The New York Times reports that a small group of government officials and scientists believe that objects of “undetermined origin” have crashed to Earth and been retrieved, including former Sen. Harry Reid. While some have been found to be man-made materials, there are question marks over others.
The publication cites Eric W. Davis, an astrophysicist who worked as a subcontractor and a consultant for the Pentagon UFO program. Davis, who now works for defense contractor Aerospace Corporation, said he also gave briefings on the recovery of unexplained objects to staff members of the Senate Armed Services Committee and the Senate Intelligence Committee, on Oct. 21 and Oct. 23, 2019, respectively, the Times added.
“As we have said previously, the Department of Defense and all of the military departments take any incursions by unauthorized aircraft into our training ranges or designated airspace very seriously, and examine each report,” a spokesperson for the Department of Defense told Fox News, via email. “This includes examinations of incursions that are initially reported as ‘unidentified aerial phenomena’ (UAP) when the observer cannot immediately identify what he or she is observing.”
The Department of Defense, she explained, does not discuss publicly the details of either the observations or the examination of reported incursions into its training ranges or designated airspace, including incursions initially designated as UAP.
“Regarding the task force mentioned in the article, I can say that the department is creating a task force to gain knowledge and insight into the nature and origins of UAPs, as well as their operations, capabilities, performance, and/or signatures,” she added. “The mission of the task force will be to detect, analyze, catalog, consolidate, and exploit non-traditional aerospace vehicles/UAPs posing an operational threat to U.S. national security and avoid strategic surprise.”
Nick Pope, a former employee and UFO investigator for Britain's Ministry of Defense, said he "fully supports" the creation of the task force, which he believes will address some of the concerns that the Senate Intelligence Committee and the Senate Armed Services Committee have.

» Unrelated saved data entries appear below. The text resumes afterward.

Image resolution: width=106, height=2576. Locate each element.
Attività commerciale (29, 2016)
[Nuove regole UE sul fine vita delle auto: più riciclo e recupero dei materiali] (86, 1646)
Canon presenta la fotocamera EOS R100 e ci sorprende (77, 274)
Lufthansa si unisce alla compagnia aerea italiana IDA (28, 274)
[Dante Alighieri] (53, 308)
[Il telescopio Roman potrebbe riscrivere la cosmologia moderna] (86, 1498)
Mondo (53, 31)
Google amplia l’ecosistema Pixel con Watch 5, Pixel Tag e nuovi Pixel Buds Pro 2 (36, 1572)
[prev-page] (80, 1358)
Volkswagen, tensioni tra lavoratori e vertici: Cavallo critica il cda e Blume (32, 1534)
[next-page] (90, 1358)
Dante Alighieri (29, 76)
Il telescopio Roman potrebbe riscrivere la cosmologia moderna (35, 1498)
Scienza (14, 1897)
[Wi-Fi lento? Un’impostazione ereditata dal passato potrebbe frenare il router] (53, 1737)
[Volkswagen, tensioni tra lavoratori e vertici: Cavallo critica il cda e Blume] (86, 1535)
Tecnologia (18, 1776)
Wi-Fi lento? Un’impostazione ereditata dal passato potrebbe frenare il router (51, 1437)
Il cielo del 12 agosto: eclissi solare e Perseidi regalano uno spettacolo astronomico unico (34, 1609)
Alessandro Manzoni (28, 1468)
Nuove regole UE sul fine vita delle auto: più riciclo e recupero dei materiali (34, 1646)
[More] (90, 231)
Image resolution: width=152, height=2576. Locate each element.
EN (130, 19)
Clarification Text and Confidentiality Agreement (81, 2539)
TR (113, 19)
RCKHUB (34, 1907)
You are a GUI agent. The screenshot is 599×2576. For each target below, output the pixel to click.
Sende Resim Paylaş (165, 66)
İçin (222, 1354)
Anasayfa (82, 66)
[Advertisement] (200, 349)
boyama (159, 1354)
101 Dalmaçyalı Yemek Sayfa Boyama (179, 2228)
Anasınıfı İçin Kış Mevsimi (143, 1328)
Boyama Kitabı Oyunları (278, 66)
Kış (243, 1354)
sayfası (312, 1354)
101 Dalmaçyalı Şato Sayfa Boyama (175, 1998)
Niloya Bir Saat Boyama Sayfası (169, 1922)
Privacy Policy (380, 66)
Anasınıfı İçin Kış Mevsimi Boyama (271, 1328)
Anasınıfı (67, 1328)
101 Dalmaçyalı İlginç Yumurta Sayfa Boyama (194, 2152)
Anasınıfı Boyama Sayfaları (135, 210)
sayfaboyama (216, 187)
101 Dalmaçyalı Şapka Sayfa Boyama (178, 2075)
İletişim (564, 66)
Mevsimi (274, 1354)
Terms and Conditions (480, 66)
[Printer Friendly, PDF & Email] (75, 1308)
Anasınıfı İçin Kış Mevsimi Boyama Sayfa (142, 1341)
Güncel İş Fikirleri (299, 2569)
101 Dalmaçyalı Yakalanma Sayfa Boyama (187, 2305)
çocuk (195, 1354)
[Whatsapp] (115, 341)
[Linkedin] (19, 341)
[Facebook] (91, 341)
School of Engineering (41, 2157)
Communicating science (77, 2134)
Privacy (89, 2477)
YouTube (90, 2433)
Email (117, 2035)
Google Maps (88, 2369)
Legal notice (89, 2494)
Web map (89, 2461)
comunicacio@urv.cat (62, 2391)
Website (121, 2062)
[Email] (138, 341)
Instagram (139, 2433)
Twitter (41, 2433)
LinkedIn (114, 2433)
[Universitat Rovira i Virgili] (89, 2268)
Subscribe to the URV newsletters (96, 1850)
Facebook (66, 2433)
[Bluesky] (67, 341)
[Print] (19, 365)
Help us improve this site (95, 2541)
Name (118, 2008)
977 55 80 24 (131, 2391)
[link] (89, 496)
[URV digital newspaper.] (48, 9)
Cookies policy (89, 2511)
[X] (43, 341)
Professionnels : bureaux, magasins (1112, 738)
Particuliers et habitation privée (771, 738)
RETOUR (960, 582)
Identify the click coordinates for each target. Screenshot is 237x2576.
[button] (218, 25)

"UAP (Unidentified Aerial Phenomena) was a term we popularized at the UK Ministry of Defence in the Nineties, as part of a ‘rebranding’ of the UFO phenomenon, attempting to ditch the pop culture baggage that attached to the term 'UFO' and reframe the debate as the defense and national security issue that those of us studying the phenomenon knew it to be," Pope said. "Every government rightly wants to secure the territorial integrity of its airspace and ensure that all objects and phenomena in its airspace or in close proximity to its military assets are identified."
Fox News has also reached out to Aerospace Corporation with a request for comment on this story.
In speaking with the New York Times, Reid said he believes the government and the private sector may have retrieved materials from unidentified objects. “After looking into this, I came to the conclusion that there were reports — some were substantive, some not so substantive — that there were actual materials that the government and the private sector had in their possession,” Reid said in the interview.
Reid's comments are the latest from the former lawmaker. In June 2019, he told Nevada's KNPR that he wished lawmakers would hold public hearings into what the military knows.
"They would be surprised how the American public would accept it," Reid said during the wide-ranging interview. "People from their individual states would accept it."
The former Nevada senator has also tweeted multiple times about the topic, including in April, when he said he was happy the Pentagon released three videos of "unidentified aerial phenomena", adding the "American people deserve to be informed."
In December 2017, Fox News reported that the Pentagon had secretly set up a program to investigate UFOs at the request of Reid.